A video of the unimpressed patient was filmed in the hospital waiting room and posted to Facebook by his doctor, Santiago Gomez Zuviria, to raise awareness of the hazards small swallowable objects pose to children.
"My only intention was to make my contacts aware of the risks to which the smallest children are exposed with the use of toys that should not be qualified for marketing," he wrote on a later Facebook post.
In a way, the boy was lucky - the item he inhaled allows for the passage of air, no matter how squeaky that passage is.
This is the reasoning behind pen caps that have holes in them - lots of people chew on pen caps, and if one gets stuck in your windpipe, you're much more likely to survive if there's holes for the air to flow through.
This is particularly important for children, who are apt to put many strange items in their mouths. According to the New York State Department of Health, more than 12,000 children are hospitalised every year for choking on food.

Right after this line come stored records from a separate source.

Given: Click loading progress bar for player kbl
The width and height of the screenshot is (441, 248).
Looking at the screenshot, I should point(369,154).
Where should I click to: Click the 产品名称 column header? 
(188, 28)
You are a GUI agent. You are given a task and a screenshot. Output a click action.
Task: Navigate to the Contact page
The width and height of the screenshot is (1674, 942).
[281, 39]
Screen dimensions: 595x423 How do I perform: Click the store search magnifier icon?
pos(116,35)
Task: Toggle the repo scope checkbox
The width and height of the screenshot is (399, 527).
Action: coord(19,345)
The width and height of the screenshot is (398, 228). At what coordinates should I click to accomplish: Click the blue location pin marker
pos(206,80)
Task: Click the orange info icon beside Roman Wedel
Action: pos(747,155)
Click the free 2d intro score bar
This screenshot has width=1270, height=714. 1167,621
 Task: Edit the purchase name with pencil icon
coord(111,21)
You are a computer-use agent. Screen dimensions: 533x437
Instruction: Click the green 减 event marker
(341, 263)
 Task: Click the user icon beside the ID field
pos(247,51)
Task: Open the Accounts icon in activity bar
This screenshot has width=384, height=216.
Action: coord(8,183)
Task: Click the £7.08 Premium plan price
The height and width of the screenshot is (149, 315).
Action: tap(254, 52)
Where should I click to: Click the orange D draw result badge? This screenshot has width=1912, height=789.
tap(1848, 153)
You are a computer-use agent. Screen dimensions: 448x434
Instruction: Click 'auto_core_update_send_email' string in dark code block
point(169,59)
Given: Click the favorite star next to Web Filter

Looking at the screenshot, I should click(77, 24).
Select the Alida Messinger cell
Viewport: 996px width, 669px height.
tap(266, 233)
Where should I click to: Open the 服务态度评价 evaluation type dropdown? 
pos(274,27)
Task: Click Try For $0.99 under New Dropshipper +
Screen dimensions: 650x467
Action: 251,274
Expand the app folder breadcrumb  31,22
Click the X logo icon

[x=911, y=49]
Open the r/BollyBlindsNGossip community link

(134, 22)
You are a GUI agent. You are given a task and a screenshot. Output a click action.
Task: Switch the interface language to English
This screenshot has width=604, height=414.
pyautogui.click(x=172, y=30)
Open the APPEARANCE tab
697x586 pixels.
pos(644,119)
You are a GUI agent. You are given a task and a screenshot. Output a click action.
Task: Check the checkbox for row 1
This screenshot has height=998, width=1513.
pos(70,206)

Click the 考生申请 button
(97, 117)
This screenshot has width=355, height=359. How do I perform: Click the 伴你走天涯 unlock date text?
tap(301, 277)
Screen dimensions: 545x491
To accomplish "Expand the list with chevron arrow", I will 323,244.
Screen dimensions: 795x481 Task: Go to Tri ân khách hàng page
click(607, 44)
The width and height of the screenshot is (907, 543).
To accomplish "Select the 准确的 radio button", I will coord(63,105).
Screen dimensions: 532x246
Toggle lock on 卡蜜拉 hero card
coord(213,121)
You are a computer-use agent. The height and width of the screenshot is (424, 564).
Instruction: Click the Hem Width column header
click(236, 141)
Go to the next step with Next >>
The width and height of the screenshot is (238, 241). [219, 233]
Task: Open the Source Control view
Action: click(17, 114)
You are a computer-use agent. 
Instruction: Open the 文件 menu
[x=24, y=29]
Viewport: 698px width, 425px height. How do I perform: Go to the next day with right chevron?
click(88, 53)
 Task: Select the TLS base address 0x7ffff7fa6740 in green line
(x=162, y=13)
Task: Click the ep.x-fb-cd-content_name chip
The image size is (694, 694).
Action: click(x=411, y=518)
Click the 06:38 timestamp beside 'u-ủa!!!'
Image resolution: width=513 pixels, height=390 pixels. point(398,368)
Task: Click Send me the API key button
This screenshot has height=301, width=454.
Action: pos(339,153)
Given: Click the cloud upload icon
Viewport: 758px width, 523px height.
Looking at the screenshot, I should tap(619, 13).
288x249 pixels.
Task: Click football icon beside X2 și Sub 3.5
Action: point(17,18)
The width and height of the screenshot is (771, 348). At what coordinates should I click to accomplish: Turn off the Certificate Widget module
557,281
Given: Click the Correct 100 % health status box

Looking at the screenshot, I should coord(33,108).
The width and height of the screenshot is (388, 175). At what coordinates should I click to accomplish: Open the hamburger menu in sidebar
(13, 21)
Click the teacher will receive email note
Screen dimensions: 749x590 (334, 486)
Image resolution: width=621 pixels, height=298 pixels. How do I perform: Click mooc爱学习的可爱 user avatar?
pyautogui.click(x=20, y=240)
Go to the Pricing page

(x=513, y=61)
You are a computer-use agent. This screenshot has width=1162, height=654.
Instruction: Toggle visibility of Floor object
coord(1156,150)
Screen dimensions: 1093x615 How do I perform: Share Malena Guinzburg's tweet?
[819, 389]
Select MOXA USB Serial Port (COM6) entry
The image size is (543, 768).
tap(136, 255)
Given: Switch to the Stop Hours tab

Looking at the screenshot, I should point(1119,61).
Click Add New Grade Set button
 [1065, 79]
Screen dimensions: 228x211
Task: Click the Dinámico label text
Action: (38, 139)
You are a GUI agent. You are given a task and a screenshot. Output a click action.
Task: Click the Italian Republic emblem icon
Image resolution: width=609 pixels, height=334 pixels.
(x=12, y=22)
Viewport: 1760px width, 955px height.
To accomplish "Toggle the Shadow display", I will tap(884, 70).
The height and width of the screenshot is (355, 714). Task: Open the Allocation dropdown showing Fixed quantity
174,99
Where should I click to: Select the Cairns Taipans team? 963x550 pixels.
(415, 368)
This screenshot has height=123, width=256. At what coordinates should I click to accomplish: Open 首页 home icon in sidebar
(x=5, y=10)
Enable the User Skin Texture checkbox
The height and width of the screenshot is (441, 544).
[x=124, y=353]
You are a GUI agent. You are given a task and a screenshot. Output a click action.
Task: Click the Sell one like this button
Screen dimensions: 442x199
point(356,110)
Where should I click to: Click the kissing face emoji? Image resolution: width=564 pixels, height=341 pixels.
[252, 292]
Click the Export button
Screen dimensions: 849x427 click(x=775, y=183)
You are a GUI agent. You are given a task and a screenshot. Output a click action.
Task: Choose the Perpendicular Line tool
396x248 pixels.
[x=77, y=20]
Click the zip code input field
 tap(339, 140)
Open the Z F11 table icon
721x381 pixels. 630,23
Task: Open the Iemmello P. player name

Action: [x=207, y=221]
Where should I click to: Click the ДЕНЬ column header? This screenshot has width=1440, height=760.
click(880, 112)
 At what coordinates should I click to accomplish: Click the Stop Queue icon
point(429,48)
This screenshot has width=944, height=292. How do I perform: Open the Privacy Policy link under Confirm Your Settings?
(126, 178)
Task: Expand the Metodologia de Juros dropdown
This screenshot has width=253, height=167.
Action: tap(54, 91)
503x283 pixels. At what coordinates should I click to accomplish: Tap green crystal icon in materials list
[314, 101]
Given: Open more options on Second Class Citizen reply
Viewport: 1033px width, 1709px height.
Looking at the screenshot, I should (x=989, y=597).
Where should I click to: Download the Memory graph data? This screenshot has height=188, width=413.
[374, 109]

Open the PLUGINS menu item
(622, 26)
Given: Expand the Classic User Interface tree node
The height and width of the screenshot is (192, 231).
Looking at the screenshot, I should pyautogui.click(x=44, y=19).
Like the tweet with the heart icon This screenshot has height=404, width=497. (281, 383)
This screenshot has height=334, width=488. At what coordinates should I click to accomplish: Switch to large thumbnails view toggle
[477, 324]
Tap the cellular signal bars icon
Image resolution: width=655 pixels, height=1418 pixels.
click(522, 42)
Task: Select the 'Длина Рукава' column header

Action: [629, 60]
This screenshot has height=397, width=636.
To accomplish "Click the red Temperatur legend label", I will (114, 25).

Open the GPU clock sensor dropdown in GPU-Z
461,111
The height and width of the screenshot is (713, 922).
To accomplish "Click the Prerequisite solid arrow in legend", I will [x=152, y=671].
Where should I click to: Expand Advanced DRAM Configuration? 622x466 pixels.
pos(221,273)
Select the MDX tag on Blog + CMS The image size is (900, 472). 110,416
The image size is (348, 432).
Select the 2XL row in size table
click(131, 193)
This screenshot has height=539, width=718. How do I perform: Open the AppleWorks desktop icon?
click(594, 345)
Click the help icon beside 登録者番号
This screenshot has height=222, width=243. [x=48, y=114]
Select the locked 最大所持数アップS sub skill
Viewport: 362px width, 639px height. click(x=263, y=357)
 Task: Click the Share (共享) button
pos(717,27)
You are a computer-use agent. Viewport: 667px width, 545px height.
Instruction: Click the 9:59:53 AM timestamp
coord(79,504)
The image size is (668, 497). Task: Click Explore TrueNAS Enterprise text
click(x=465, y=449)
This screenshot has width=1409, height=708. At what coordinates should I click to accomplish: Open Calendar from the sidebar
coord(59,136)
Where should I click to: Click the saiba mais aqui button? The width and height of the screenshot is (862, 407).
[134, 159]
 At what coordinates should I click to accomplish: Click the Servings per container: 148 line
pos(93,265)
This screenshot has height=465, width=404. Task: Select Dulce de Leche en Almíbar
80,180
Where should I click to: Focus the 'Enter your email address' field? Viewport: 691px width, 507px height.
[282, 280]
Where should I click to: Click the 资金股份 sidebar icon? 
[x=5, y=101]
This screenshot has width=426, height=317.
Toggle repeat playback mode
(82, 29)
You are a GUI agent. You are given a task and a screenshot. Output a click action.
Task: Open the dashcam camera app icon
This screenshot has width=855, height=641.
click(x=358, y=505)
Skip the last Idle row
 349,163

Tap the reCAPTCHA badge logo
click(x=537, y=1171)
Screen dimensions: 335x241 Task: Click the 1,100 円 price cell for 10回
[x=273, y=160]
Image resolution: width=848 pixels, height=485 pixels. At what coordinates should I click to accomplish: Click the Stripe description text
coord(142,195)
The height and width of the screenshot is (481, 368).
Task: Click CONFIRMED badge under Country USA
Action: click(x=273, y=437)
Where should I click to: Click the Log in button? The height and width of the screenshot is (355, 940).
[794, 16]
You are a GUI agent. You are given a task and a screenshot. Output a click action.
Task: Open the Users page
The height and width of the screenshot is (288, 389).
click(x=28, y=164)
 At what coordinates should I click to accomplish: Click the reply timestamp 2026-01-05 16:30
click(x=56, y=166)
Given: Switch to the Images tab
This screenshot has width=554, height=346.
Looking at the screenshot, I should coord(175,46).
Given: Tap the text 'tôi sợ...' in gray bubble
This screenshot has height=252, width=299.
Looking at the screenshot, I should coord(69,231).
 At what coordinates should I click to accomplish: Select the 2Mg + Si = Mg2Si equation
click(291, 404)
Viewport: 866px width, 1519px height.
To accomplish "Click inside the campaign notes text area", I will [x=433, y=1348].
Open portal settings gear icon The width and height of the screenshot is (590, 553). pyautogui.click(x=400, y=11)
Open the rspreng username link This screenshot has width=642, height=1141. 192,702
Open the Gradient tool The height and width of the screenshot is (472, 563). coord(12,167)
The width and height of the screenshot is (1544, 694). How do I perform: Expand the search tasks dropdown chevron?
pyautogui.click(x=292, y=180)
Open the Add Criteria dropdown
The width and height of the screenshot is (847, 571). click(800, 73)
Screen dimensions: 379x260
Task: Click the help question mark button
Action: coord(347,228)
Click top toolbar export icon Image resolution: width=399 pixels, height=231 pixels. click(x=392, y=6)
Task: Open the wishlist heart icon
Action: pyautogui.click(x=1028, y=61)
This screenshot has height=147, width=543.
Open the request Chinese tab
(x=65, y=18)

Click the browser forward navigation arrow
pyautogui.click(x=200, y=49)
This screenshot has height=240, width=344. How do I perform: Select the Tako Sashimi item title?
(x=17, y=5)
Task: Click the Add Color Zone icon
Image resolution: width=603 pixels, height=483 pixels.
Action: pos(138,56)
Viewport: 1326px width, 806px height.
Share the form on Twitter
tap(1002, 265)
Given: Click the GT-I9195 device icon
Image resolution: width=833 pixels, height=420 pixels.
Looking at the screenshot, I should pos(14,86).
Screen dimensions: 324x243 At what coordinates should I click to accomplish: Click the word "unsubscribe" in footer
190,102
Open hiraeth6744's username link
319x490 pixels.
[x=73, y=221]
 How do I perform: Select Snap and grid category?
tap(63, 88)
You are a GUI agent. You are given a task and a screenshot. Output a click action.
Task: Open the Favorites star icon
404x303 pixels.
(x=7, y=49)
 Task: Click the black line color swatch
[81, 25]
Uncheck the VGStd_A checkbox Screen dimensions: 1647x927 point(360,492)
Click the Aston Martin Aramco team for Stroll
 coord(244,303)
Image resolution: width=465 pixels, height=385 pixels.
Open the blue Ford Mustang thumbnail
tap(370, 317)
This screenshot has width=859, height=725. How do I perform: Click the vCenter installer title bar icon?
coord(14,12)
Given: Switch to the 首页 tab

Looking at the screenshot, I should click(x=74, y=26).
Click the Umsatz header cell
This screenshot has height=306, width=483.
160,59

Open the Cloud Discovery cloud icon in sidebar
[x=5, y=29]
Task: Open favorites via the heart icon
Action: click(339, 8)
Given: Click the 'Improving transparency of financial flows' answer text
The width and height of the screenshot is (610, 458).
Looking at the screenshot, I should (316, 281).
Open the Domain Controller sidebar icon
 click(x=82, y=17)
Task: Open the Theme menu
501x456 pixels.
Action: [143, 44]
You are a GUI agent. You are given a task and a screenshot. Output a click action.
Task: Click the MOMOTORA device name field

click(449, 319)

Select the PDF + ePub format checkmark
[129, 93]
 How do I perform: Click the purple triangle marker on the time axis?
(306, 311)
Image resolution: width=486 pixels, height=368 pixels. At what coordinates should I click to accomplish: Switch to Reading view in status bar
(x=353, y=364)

Swallowing objects is a problem too - coin batteries and magnets are particularly dangerous, the former because they can cause severe tissue burns, and the latter because if more than one magnet is swallowed, they can damage the intestine by attracting each other through the loops.
Holes don't guarantee safety, as seen in a tragic case from Odisha, India. A seven-year-old boy swallowed a whistle, and survived for 48 hours with it lodged in his larynx, but ultimately choked to death.
The big problem is that once something gets stuck down there, you can't just cough it up. Thankfully, the boy in Zuviria's clip only required a local anaesthetic to remove the tiny piece of plastic from his windpipe.
But the good news is that he's now expected to make a full recovery - with video proof for the cautionary tale he'll one day tell his kids.